**Quoted passage:**
# Driving 26 hours help?



## Nanobitz (Jul 13, 2010)

So I am moving and we have a 26 hour drive ahead of us. I still have about 2-3 weeks before we leave and I want to know everything possible to make my hedgie comfortable and not to stressed out. I just got my hedgie Gracie 4 days ago. She will be 10 weeks this friday.

I would just like to know were to keep her since her cage is a Ferret Nation cage and obviously wont fit in my car. What to put in her cage, etc. We will be stopping for bathroom breaks, food, and once for 1 nights sleep. We will have many other pets with us too. Including 4 dogs, 2 snakes, 2 chameleons, 1 bird, and of course Gracie (my hedgie). We will have 2 diffrent cars, we were thinking of putting the 4 dogs all in the car and the rest in our jeep. Of course the bird will be covered. Anyways I just need as much information as possible. Thanks!!


-Heather


----------



## Hedgieonboard (Nov 15, 2009)

My first choice would be a cat carrier but if you don't have the room available because of the other animals, my next option is you could make a smaller carrier. I have an evacuation carrier I made out of a Sterlite tote because in the event of a hurricane there is no way the hedgehog can have a cat carrier when there is a car seat, other people and a dog that need room too. What I did was get a sterlite storage container about 8 inches by 12 inches long and about 6 inches tall approximately. It has a handle on it. I drilled lots of holes all the way around it and made liners for it so that if we were to stop I could change the bottom on out to keep it clean. Hedgies can get sick so its best to have things easy to spot clean en route. The one last thing I have left for it is its own set of tags I was going to have engraved. This idea won't work as a temporary cage because it is way to small but from testing out how to pack everything that would be needed the best thing I can figure out is if you undo the cat carrier and stack the halves, you can fit other supplies and such into it so its not really taking any space away in the trunk. Then when you get to a place you are going to be for the night you just set it up then take it back down. 

Ideally the cat carrier is the safest way to travel but there is situations where it just isn't possible and if thats the case then the one I made may be an option.


----------



## Nanobitz (Jul 13, 2010)

**Required task:** Pick up the forum thread above about a 26-hour drive with a pet hedgehog, writing the post that follows its final header.

**Data extract:**
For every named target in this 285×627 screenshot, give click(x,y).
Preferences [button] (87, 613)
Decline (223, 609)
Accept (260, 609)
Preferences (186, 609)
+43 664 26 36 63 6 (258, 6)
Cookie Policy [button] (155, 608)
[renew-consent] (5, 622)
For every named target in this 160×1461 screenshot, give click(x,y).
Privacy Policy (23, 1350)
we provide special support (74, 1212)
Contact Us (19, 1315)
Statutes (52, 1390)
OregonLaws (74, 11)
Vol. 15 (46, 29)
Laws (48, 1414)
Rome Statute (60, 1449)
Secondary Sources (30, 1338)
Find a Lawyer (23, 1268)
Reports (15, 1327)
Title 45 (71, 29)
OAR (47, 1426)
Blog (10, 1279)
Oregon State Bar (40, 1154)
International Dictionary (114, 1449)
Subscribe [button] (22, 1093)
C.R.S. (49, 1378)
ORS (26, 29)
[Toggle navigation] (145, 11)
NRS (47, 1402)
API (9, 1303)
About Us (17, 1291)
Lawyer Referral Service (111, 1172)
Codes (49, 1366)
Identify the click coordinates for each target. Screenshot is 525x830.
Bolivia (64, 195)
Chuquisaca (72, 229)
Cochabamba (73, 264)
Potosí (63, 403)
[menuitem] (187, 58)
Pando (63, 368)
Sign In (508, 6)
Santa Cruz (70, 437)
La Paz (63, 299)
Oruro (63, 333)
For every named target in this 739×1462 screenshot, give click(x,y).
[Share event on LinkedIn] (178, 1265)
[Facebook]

**The reply:**
Hedgieonboard said:


> My first choice would be a cat carrier but if you don't have the room available because of the other animals, my next option is you could make a smaller carrier. I have an evacuation carrier I made out of a Sterlite tote because in the event of a hurricane there is no way the hedgehog can have a cat carrier when there is a car seat, other people and a dog that need room too. What I did was get a sterlite storage container about 8 inches by 12 inches long and about 6 inches tall approximately. It has a handle on it. I drilled lots of holes all the way around it and made liners for it so that if we were to stop I could change the bottom on out to keep it clean. Hedgies can get sick so its best to have things easy to spot clean en route. The one last thing I have left for it is its own set of tags I was going to have engraved. This idea won't work as a temporary cage because it is way to small but from testing out how to pack everything that would be needed the best thing I can figure out is if you undo the cat carrier and stack the halves, you can fit other supplies and such into it so its not really taking any space away in the trunk. Then when you get to a place you are going to be for the night you just set it up then take it back down.
> 
> Ideally the cat carrier is the safest way to travel but there is situations where it just isn't possible and if thats the case then the one I made may be an option.


Thanks this is very helpful =] Umm first thing is, im not too worried for space as we are putting half the animals in the back of one car and the other half in the back of a jeep. All of the stuff we want is going in a uhual attached to the jeep and the movers are taking the rest. Also the seats will be down in the back because we have 4 people 2 will go in each car. I like both ideas. Also would I put her litter box in there? Or just not worry about it and change the liner? Thanks!!

-Heather


----------



## Hedgiepets (Aug 21, 2008)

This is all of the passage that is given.